» **Task to complete**:
Only the lines from the one containing "Given: Click the" through the last line below should be written out, exactly and with both ends kept.
Stored data below:
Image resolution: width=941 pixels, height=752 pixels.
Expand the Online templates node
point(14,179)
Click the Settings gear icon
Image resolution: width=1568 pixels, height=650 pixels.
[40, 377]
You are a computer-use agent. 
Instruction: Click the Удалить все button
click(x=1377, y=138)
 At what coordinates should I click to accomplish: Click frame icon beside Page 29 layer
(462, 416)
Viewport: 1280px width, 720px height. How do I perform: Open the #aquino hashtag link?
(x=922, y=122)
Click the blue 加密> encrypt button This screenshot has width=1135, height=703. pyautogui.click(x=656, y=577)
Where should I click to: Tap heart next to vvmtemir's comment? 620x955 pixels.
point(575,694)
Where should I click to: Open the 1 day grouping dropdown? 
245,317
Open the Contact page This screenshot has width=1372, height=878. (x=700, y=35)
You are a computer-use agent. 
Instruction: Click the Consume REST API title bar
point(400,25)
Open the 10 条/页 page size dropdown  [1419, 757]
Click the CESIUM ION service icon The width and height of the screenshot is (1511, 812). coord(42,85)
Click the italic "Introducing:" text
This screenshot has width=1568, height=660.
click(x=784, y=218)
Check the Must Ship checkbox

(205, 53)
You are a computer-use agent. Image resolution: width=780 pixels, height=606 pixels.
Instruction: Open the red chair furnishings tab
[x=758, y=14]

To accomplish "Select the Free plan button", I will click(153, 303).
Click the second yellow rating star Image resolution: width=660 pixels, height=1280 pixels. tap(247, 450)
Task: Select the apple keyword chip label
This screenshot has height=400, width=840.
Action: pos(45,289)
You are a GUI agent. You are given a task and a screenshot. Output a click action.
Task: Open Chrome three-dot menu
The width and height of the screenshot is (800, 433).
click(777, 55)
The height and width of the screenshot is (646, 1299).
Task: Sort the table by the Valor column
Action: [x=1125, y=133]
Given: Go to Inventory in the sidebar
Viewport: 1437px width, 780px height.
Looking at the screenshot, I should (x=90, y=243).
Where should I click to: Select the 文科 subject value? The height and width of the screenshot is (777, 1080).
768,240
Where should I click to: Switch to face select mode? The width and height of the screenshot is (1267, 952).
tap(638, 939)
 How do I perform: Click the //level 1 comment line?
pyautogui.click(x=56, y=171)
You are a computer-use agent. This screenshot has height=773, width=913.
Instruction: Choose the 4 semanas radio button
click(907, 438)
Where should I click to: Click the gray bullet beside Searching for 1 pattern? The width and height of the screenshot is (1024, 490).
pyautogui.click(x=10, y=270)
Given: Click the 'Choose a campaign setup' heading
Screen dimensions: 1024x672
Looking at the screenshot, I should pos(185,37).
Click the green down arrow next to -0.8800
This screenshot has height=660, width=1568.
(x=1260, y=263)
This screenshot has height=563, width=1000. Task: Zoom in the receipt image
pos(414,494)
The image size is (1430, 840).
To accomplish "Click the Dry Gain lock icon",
End of Stored data.
» **Solution below**:
Given: Click the 'Choose a campaign setup' heading
Screen dimensions: 1024x672
Looking at the screenshot, I should pos(185,37).
Click the green down arrow next to -0.8800
This screenshot has height=660, width=1568.
(x=1260, y=263)
This screenshot has height=563, width=1000. Task: Zoom in the receipt image
pos(414,494)
The image size is (1430, 840).
To accomplish "Click the Dry Gain lock icon",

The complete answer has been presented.